Crise politique. Institutionnelle. Parlementaire. Crise d’identité. Tout cela à la fois avec ce nouveau texte sur l’immigration.
Une performance parce que le cumul désagrège encore un peu plus la cohésion nationale.
C’est le flux incontrôlable et incessant. L’invasion. Trop d’étrangers arrivent sur le territoire national. On n’arrive pas à les absorber alors, pensez-vous, les intégrer. Le gouvernement publie des statistiques difficiles à déchiffrer sur le terrain. Mais tout le monde s’accorde pour reconnaître non pas seulement des métiers en tension mais des secteurs entiers à la recherche de bras.
Bref, notre croissance est menacée. Question démographie, on reste un peu plus pudique.
On ne veut pas de tous les étrangers, c’est compris, mais on en accepterait bien certains. Fort est celui qui connaît les critères face à une administration au pouvoir discrétionnaire.
Si on sait construire une tour Eiffel, on ne sait pas comment accueillir une force vive, économique, riche, souvent francophone, provenant la plupart de nos anciennes colonies. On a beau scruté ce que font Canada et Australie, on n’y arrive pas.
On a juste saisi qu’il faut se montrer impitoyable pour détourner les votes aimantés par une droite extrême et une extrême droite. Les élections européennes en juin 2024 se pointent à l’horizon sans parler de celles de 2027. La maison brûle.
Le pays voudrait probablement juste de la droiture et des hommes et femmes politiques matures mais on n’en est pas ou plus là.
On légifère parce qu’on règle tout avec les lois. C’est un moyen magique. Du moins, on le pense. On cogne parce que cela fait du bruit.
D’abord, le coup de force. La motion de rejet. La satisfaction d’avoir tendu une embuscade au gouvernement qui a enfin marché. La phénoménale illusion qu’il y a un réel contre-pouvoir. Puis le boomerang. La commission mixte parlementaire. La victoire du Sénat. Le vote final.
Et là, le blast. Le déchirement. Les luttes fratricides. Le "fragging". Les troupes qui menacent leur chef.
Pourquoi ne pas avoir fait un référendum. Le peuple sait ce qu’il veut. Ne lui confisquez pas ses droits ! Il n’y a qu’à l’écouter. Mais comment faire un référendum sur un texte de loi aussi long. Il n’y a qu’à refuser les voix du Rassemblement National. Comme Mendès-France a fait en 1954 lors de son investiture, avec son refus des voix communistes. N’est pas PMF qui veut. Mieux, rassurez-vous, on ne promulguera pas le texte, malgré la compétence liée du président de la république. Mais non, on ne peut pas ne pas le promulguer, alors on le promulguera et on ne l’appliquera pas. Ne parions pas sur l’intelligibilité d’une telle option.

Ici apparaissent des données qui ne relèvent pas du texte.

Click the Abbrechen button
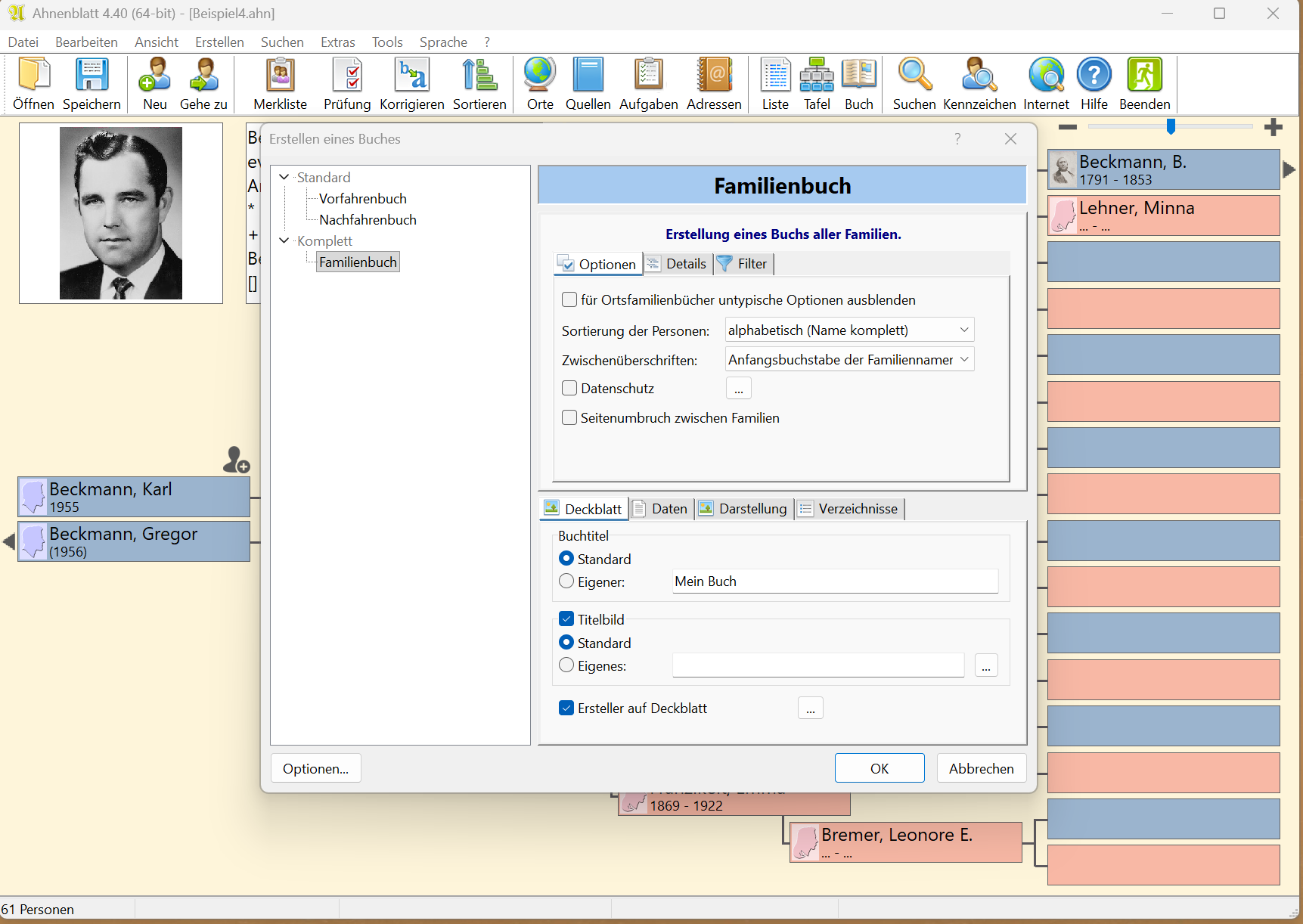Viewport: 1303px width, 924px height. (x=981, y=768)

Le nouveau texte se veut une hémostase. Il se veut un frein à l’immigration et une machine à expulsion. Il est déjà nécrotique.
Il se perd dans les points cardinaux du droit. On est dans l’acceptabilité, l’autorisation, l’interdiction, la dérogation, la restriction. Sans critères précis. Le risque est connu. Le droit dérogatoire empiète toujours sur le droit discriminatoire.

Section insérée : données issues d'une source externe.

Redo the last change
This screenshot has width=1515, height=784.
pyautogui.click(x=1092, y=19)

Considérer les étrangers comme des intrus n’empêche pas la vulnérabilité de beaucoup. Les incessants revirements politiques sur l’aide médicale d’État, ne préjugent rien de bon sur le respect de nos valeurs fondamentales.

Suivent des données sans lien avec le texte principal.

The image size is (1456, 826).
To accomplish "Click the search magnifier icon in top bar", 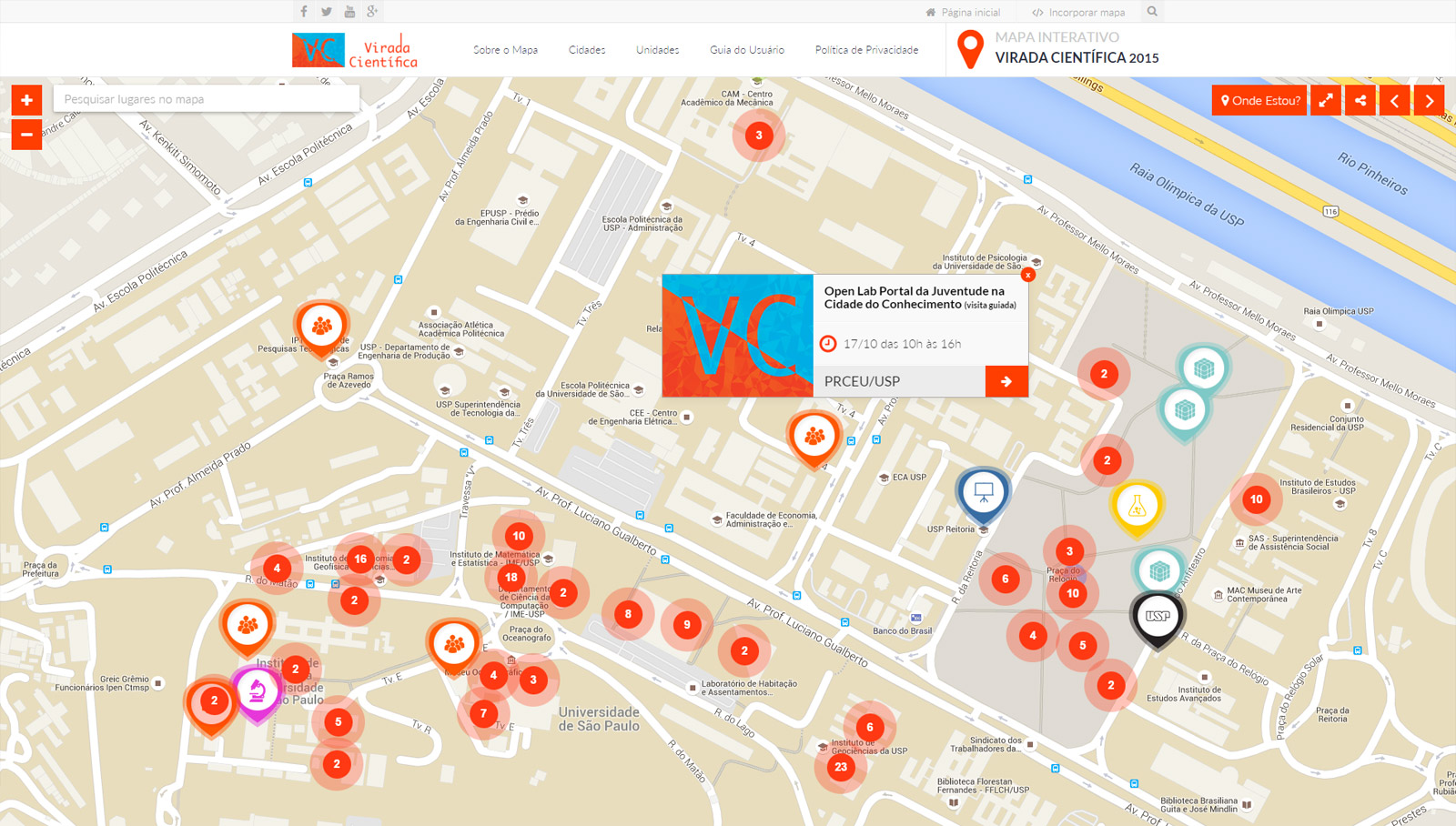I will pyautogui.click(x=1152, y=12).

Le terrain constitutionnel ressemble à une landing zone. Comment faire atterrir un texte où la préférence nationale prime et où les contradictions règnent. Il n’y a pas seulement certains métiers en tension, il y a le droit constitutionnel dans nombre de ses dispositions.
Le jour d’après la décision du Conseil constitutionnel, le déferlement des textes réglementaires, arrêtés, décrets, circulaires, embolisera un peu plus les préfectures et les tribunaux administratifs.
Pour finir, voici le sujet à traiter : "La politique, ce n’est pas être juriste avant les juristes." (Gérard Darmanin, 19 décembre 2023 à la tribune du Sénat).